=== Exercise ===
The answer must consist only of the lines from the line with "The image size is (1282, 860)." to the line with "Click the green Connected checkmark icon", both included, exactly as they stand below.

=== Recorded data ===
'''

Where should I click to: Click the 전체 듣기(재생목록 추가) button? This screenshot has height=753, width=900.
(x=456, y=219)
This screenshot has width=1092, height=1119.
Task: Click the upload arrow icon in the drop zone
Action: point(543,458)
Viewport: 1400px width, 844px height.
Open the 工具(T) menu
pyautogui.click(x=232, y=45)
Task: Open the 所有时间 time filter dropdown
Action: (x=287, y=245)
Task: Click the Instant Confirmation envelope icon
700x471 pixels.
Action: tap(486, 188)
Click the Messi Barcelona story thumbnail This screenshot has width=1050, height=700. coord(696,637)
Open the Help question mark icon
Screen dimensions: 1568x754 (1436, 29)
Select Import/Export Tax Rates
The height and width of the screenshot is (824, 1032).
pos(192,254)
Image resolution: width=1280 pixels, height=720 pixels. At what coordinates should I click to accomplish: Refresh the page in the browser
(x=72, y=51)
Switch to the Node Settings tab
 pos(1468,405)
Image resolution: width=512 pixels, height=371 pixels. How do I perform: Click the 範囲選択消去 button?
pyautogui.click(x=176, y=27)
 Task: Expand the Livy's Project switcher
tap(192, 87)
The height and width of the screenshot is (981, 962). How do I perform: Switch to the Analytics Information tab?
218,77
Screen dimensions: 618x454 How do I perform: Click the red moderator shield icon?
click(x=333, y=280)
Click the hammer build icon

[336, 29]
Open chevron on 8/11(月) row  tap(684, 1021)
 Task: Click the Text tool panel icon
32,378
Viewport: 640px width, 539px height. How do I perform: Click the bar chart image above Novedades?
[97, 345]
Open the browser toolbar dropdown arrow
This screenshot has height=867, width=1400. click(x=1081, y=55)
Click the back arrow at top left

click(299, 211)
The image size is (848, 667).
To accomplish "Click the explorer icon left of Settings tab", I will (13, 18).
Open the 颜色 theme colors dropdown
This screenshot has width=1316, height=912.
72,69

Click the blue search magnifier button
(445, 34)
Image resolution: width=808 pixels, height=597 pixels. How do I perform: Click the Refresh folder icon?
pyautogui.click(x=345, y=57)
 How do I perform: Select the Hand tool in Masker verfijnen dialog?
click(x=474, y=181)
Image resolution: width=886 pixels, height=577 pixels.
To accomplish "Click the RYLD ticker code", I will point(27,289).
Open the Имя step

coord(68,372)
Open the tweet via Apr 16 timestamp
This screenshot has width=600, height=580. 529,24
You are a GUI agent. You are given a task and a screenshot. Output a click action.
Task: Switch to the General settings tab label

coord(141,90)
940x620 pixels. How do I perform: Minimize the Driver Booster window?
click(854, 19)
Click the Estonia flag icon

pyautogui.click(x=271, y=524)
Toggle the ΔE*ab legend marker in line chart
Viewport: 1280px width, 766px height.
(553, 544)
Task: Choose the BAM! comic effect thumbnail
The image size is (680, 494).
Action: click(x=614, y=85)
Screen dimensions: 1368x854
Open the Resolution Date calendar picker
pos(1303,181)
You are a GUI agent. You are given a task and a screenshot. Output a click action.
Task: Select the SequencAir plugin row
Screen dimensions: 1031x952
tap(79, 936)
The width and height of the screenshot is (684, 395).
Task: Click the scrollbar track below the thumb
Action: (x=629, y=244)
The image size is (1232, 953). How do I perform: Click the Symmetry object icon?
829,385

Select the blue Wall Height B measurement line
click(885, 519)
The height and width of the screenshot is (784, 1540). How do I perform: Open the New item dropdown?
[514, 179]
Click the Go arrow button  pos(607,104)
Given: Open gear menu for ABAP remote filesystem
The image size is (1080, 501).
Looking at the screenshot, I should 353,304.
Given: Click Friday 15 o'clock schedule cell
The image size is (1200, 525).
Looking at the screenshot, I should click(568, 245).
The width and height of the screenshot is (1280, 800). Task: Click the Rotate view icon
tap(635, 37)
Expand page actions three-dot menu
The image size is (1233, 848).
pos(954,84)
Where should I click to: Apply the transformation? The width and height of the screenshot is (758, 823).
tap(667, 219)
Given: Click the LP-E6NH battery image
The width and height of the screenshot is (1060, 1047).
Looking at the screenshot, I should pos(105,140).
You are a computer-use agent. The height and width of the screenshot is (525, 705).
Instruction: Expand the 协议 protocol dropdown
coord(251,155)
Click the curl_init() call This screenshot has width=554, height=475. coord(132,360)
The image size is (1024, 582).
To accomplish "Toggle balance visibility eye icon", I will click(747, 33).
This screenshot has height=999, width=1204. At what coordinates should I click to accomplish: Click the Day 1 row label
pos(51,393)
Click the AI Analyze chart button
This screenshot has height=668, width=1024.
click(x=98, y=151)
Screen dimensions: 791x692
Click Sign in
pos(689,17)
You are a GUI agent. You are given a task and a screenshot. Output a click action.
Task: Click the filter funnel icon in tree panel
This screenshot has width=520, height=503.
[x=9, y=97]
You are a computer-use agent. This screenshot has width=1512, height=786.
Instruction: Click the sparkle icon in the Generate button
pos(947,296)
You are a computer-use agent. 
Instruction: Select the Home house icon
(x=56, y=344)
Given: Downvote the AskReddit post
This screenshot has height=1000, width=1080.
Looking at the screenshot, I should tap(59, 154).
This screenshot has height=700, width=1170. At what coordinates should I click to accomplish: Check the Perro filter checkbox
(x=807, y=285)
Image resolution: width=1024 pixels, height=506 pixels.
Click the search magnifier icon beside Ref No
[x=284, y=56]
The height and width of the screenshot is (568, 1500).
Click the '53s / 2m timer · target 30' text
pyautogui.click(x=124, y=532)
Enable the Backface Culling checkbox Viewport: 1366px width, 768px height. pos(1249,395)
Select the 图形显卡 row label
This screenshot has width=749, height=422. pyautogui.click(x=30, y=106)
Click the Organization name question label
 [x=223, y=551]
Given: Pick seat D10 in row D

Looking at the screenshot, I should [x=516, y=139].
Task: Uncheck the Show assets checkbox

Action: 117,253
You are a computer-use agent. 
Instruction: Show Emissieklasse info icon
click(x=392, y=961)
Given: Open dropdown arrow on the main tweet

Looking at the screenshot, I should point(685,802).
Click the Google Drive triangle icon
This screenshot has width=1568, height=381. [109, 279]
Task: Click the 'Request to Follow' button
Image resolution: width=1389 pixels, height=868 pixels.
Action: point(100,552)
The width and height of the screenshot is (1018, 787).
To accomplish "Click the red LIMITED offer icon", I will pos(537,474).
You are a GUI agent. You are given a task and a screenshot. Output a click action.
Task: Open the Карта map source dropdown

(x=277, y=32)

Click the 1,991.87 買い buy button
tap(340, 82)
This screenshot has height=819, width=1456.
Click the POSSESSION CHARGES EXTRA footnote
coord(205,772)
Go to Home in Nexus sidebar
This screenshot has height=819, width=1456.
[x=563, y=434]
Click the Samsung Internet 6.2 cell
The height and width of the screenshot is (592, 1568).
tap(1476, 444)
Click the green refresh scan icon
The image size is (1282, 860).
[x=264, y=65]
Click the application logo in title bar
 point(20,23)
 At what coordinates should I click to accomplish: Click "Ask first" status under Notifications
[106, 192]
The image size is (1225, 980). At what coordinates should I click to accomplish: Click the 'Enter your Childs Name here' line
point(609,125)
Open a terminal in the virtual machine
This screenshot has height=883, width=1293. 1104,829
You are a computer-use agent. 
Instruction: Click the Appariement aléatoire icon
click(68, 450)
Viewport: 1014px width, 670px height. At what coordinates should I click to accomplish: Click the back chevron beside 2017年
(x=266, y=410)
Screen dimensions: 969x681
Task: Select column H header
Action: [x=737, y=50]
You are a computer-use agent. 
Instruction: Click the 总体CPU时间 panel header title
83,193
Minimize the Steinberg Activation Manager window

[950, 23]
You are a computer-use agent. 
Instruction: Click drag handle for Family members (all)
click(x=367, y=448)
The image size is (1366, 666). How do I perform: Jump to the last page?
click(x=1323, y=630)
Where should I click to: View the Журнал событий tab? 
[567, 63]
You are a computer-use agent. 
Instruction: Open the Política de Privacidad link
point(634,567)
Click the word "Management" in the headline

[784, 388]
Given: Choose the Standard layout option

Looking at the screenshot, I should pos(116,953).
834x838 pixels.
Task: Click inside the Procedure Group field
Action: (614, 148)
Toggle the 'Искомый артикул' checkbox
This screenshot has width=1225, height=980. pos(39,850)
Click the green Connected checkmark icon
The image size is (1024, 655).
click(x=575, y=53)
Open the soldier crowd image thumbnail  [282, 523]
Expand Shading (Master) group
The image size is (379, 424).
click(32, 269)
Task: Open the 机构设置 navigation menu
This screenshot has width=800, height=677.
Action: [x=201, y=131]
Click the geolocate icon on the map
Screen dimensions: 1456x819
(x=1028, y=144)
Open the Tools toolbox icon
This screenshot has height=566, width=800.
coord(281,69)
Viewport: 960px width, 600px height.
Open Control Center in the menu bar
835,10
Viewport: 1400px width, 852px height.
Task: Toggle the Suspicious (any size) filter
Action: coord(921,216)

'''

=== Task result ===
The image size is (1282, 860).
[x=264, y=65]
Click the application logo in title bar
 point(20,23)
 At what coordinates should I click to accomplish: Click "Ask first" status under Notifications
[106, 192]
The image size is (1225, 980). At what coordinates should I click to accomplish: Click the 'Enter your Childs Name here' line
point(609,125)
Open a terminal in the virtual machine
This screenshot has height=883, width=1293. 1104,829
You are a computer-use agent. 
Instruction: Click the Appariement aléatoire icon
click(68, 450)
Viewport: 1014px width, 670px height. At what coordinates should I click to accomplish: Click the back chevron beside 2017年
(x=266, y=410)
Screen dimensions: 969x681
Task: Select column H header
Action: [x=737, y=50]
You are a computer-use agent. 
Instruction: Click the 总体CPU时间 panel header title
83,193
Minimize the Steinberg Activation Manager window

[950, 23]
You are a computer-use agent. 
Instruction: Click drag handle for Family members (all)
click(x=367, y=448)
The image size is (1366, 666). How do I perform: Jump to the last page?
click(x=1323, y=630)
Where should I click to: View the Журнал событий tab? 
[567, 63]
You are a computer-use agent. 
Instruction: Open the Política de Privacidad link
point(634,567)
Click the word "Management" in the headline

[784, 388]
Given: Choose the Standard layout option

Looking at the screenshot, I should pos(116,953).
834x838 pixels.
Task: Click inside the Procedure Group field
Action: (614, 148)
Toggle the 'Искомый артикул' checkbox
This screenshot has width=1225, height=980. pos(39,850)
Click the green Connected checkmark icon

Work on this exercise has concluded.